**Tarefa**. Transcreva fielmente as linhas de todos os registros abaixo. Deixe as imagens fora da resposta.

**Dados brutos**.
---
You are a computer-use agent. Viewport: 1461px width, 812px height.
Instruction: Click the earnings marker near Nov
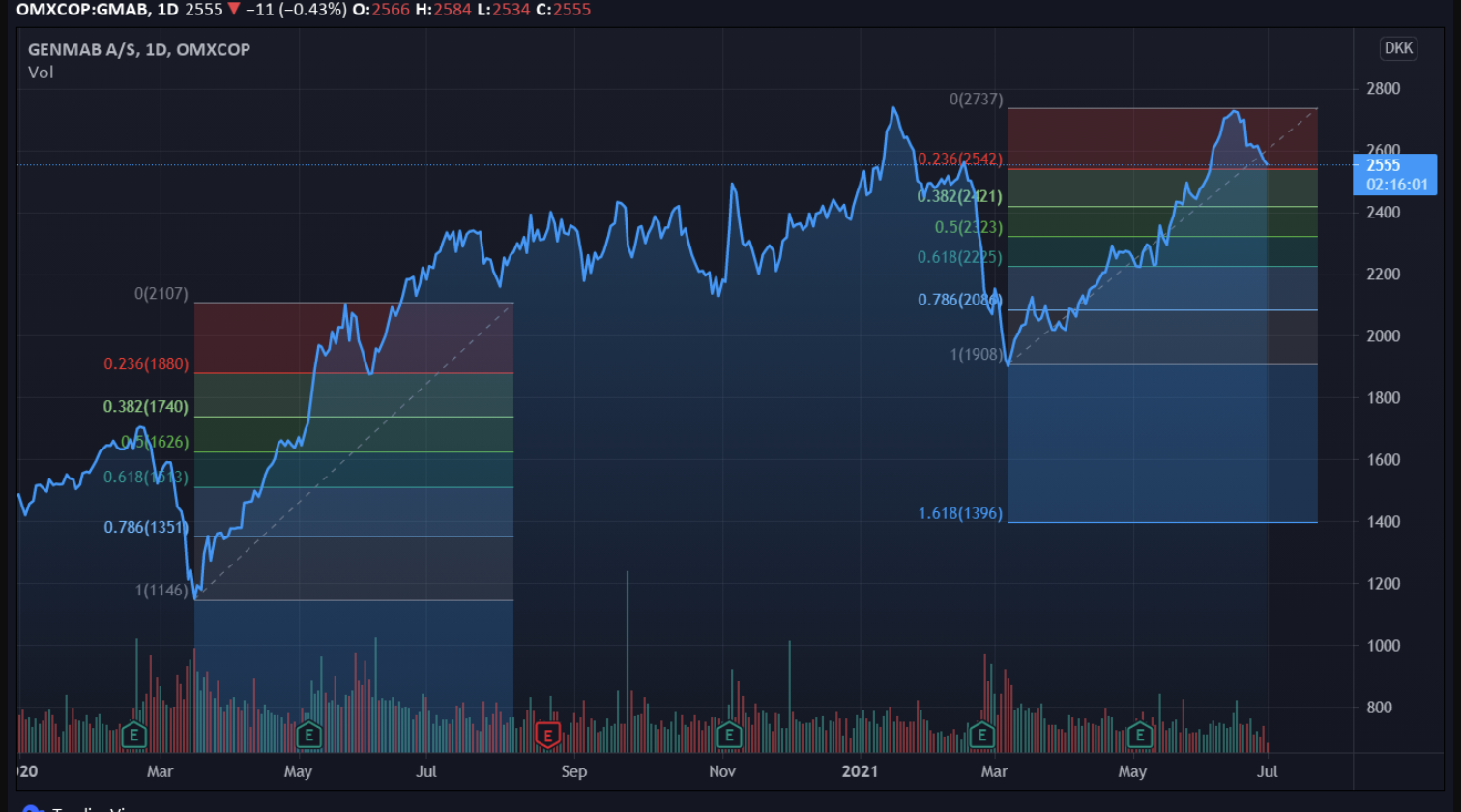[x=729, y=736]

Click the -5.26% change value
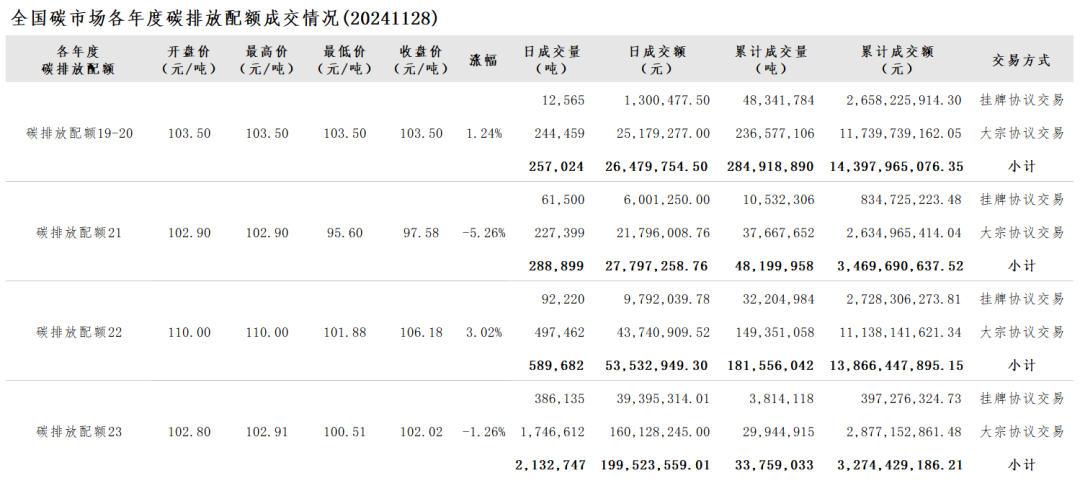point(483,233)
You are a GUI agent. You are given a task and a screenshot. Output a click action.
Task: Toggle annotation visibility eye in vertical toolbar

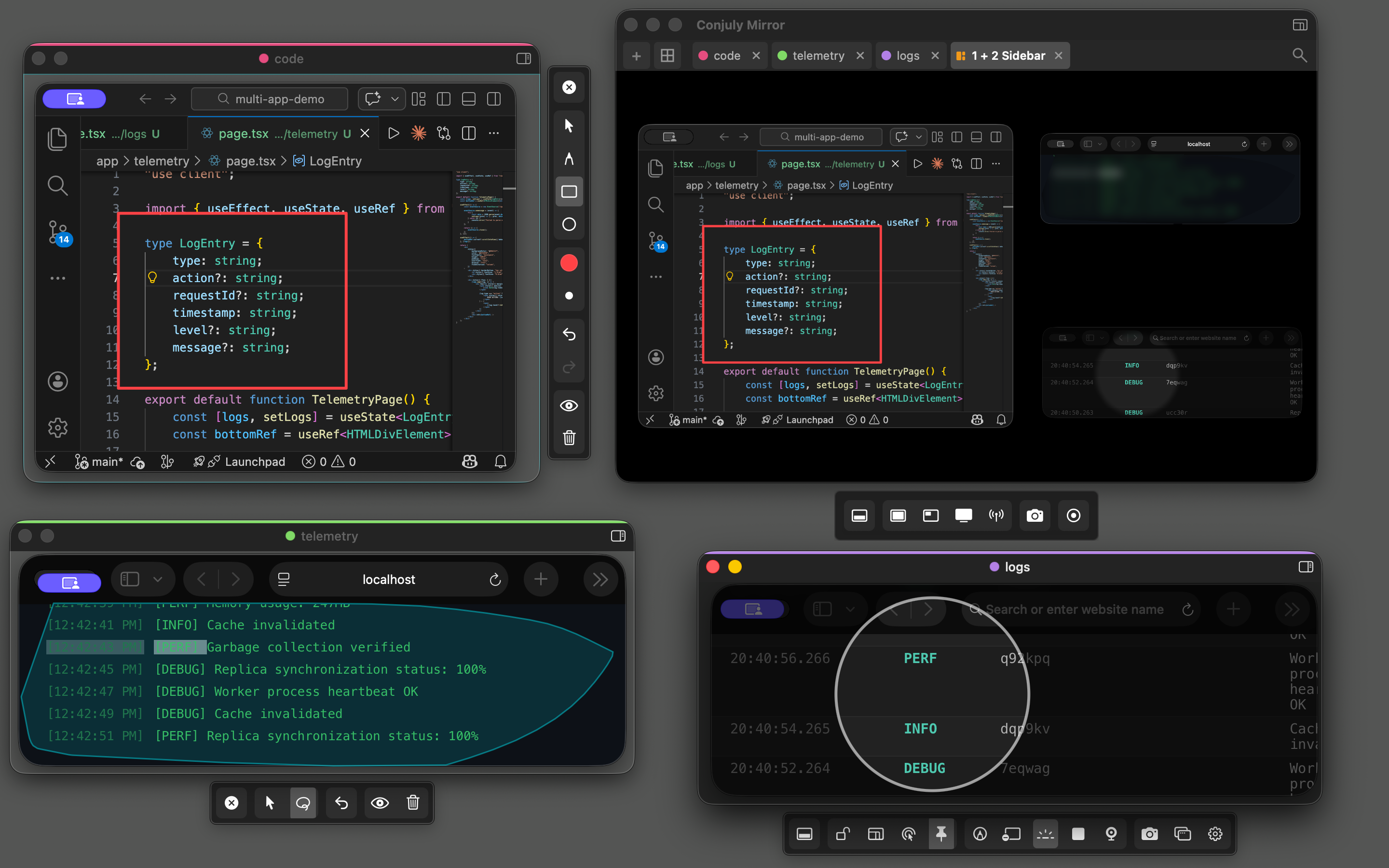568,406
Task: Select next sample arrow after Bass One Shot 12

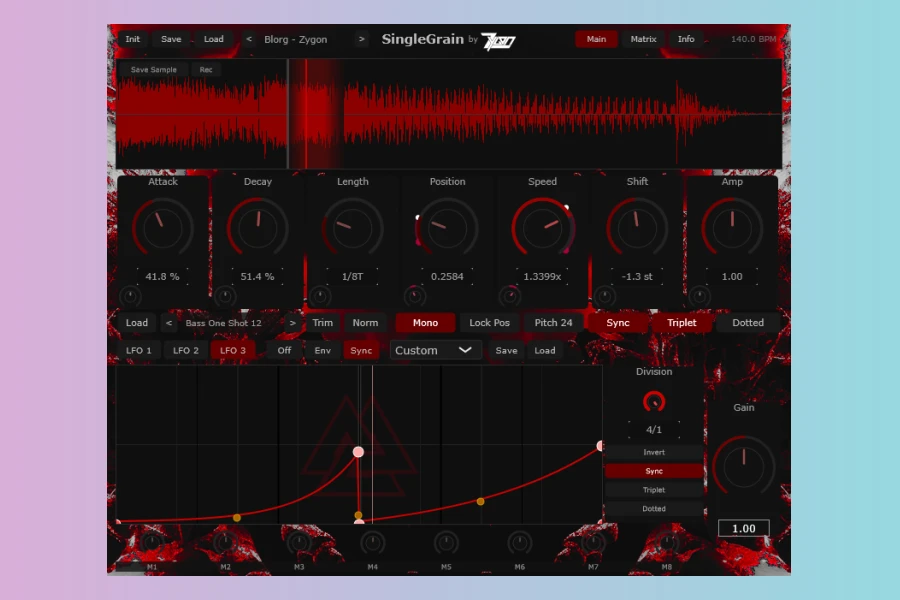Action: 292,323
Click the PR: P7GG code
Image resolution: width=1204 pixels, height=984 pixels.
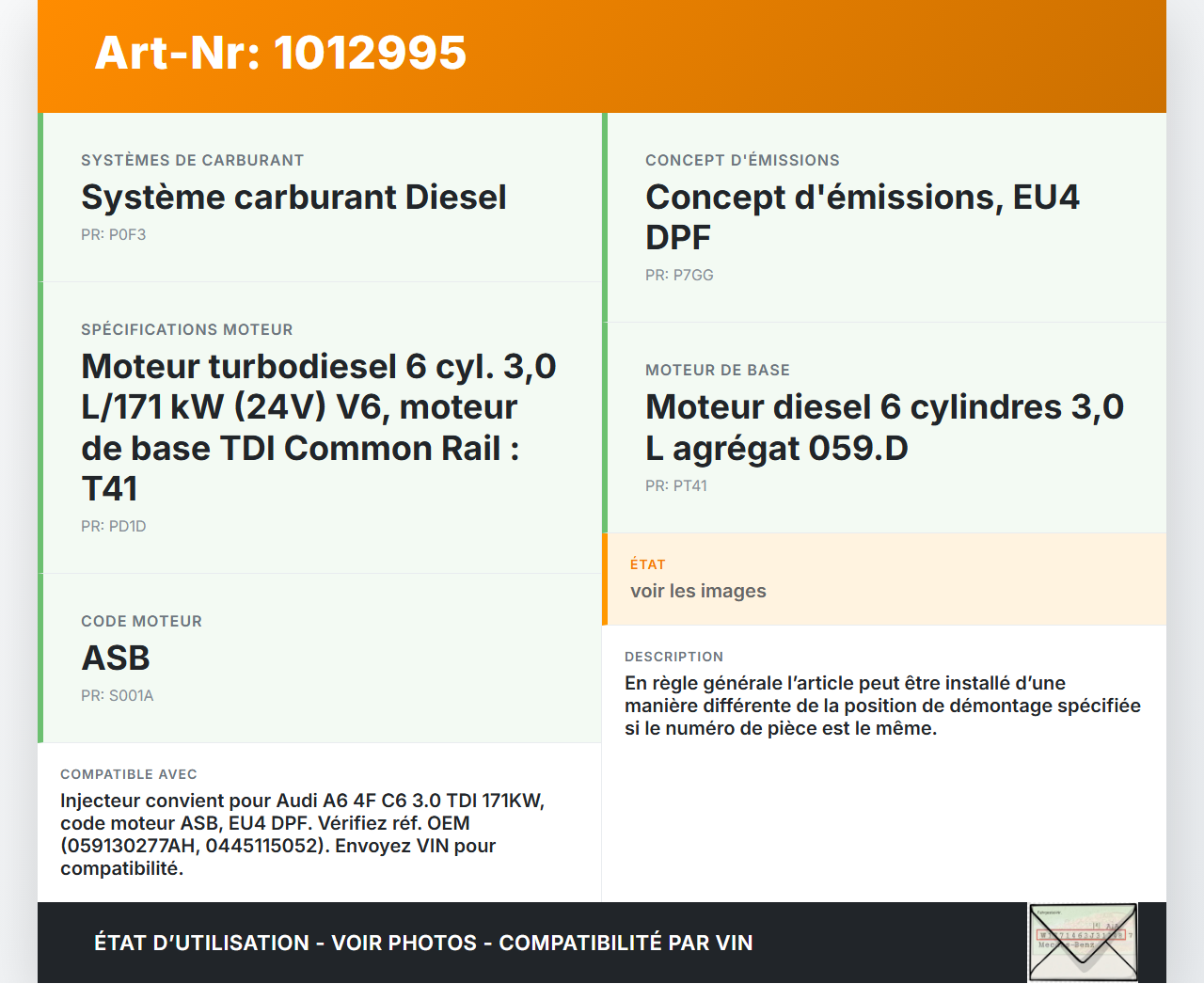[679, 276]
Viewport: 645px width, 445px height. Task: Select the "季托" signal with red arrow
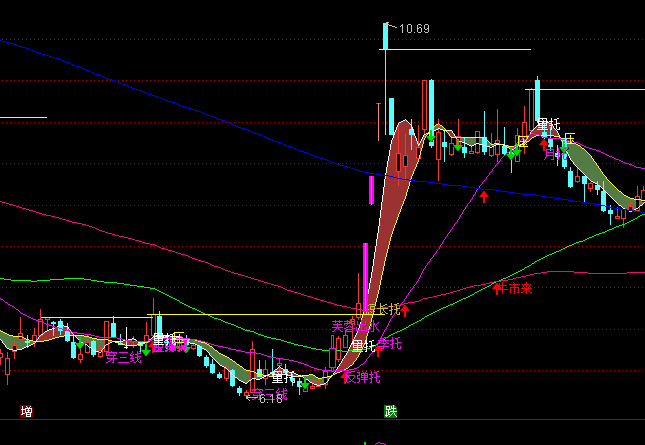pos(389,344)
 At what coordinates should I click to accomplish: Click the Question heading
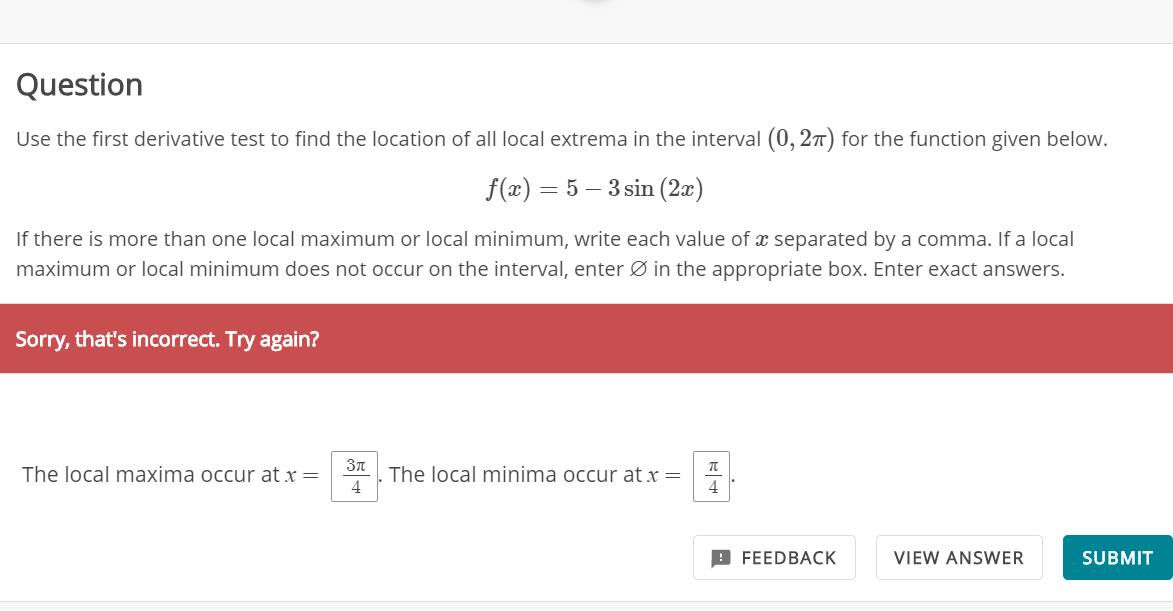(79, 85)
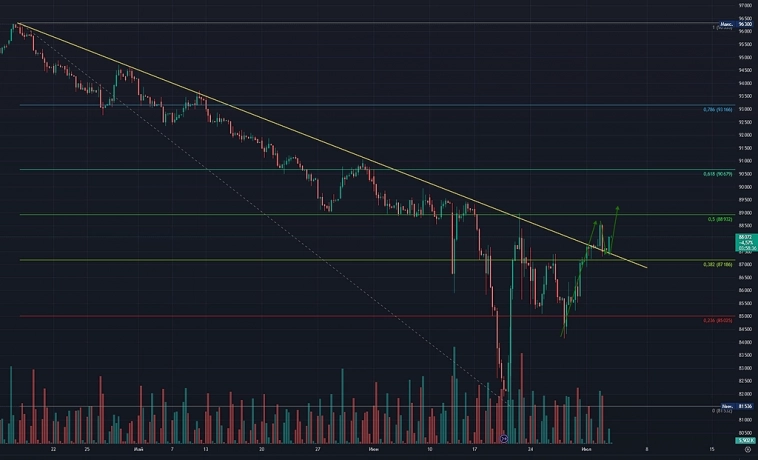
---
**Resposta abaixo**.
You are a computer-use agent. Viewport: 1461px width, 812px height.
Instruction: Click the earnings marker near Nov
[x=729, y=736]

Click the -5.26% change value
point(483,233)
You are a GUI agent. You are given a task and a screenshot. Output a click action.
Task: Toggle annotation visibility eye in vertical toolbar

568,406
Task: Select next sample arrow after Bass One Shot 12

Action: 292,323
Click the PR: P7GG code
Image resolution: width=1204 pixels, height=984 pixels.
[679, 276]
Viewport: 645px width, 445px height. Task: Select the "季托" signal with red arrow
pos(389,344)
 At what coordinates should I click to accomplish: Click the Question heading
(79, 85)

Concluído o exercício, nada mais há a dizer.